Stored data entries
-------------------------
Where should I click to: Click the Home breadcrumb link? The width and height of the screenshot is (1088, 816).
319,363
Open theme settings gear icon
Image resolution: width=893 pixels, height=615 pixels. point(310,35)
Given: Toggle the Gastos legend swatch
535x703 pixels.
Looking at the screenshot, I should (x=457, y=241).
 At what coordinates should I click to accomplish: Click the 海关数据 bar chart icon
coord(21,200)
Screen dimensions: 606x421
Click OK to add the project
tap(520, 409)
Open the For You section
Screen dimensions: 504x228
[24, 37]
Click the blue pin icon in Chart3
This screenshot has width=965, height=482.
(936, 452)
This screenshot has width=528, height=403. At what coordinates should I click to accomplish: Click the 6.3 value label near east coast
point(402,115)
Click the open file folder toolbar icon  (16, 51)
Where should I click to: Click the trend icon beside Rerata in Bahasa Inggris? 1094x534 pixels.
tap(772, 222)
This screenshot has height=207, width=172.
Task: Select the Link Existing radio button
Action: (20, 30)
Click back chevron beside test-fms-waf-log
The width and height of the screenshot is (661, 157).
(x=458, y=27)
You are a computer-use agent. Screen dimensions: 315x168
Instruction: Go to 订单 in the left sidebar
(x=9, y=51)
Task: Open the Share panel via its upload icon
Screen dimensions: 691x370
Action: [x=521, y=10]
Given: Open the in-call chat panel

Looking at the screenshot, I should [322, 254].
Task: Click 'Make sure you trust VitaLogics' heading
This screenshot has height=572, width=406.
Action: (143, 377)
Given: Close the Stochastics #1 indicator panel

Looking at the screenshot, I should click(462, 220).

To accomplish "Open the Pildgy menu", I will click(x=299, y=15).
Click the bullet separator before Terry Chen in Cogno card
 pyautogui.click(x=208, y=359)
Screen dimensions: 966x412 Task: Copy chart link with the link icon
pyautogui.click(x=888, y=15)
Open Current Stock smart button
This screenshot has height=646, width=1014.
-------------------------
**Task details:**
Copy the lines above, please. Keep them exact.

**Solution to this exercise:**
Where should I click to: Click the Home breadcrumb link? The width and height of the screenshot is (1088, 816).
319,363
Open theme settings gear icon
Image resolution: width=893 pixels, height=615 pixels. point(310,35)
Given: Toggle the Gastos legend swatch
535x703 pixels.
Looking at the screenshot, I should (x=457, y=241).
 At what coordinates should I click to accomplish: Click the 海关数据 bar chart icon
coord(21,200)
Screen dimensions: 606x421
Click OK to add the project
tap(520, 409)
Open the For You section
Screen dimensions: 504x228
[24, 37]
Click the blue pin icon in Chart3
This screenshot has width=965, height=482.
(936, 452)
This screenshot has width=528, height=403. At what coordinates should I click to accomplish: Click the 6.3 value label near east coast
point(402,115)
Click the open file folder toolbar icon  (16, 51)
Where should I click to: Click the trend icon beside Rerata in Bahasa Inggris? 1094x534 pixels.
tap(772, 222)
This screenshot has height=207, width=172.
Task: Select the Link Existing radio button
Action: (20, 30)
Click back chevron beside test-fms-waf-log
The width and height of the screenshot is (661, 157).
(x=458, y=27)
You are a computer-use agent. Screen dimensions: 315x168
Instruction: Go to 订单 in the left sidebar
(x=9, y=51)
Task: Open the Share panel via its upload icon
Screen dimensions: 691x370
Action: [x=521, y=10]
Given: Open the in-call chat panel

Looking at the screenshot, I should [322, 254].
Task: Click 'Make sure you trust VitaLogics' heading
This screenshot has height=572, width=406.
Action: (143, 377)
Given: Close the Stochastics #1 indicator panel

Looking at the screenshot, I should click(462, 220).

To accomplish "Open the Pildgy menu", I will click(x=299, y=15).
Click the bullet separator before Terry Chen in Cogno card
 pyautogui.click(x=208, y=359)
Screen dimensions: 966x412 Task: Copy chart link with the link icon
pyautogui.click(x=888, y=15)
Open Current Stock smart button
This screenshot has height=646, width=1014.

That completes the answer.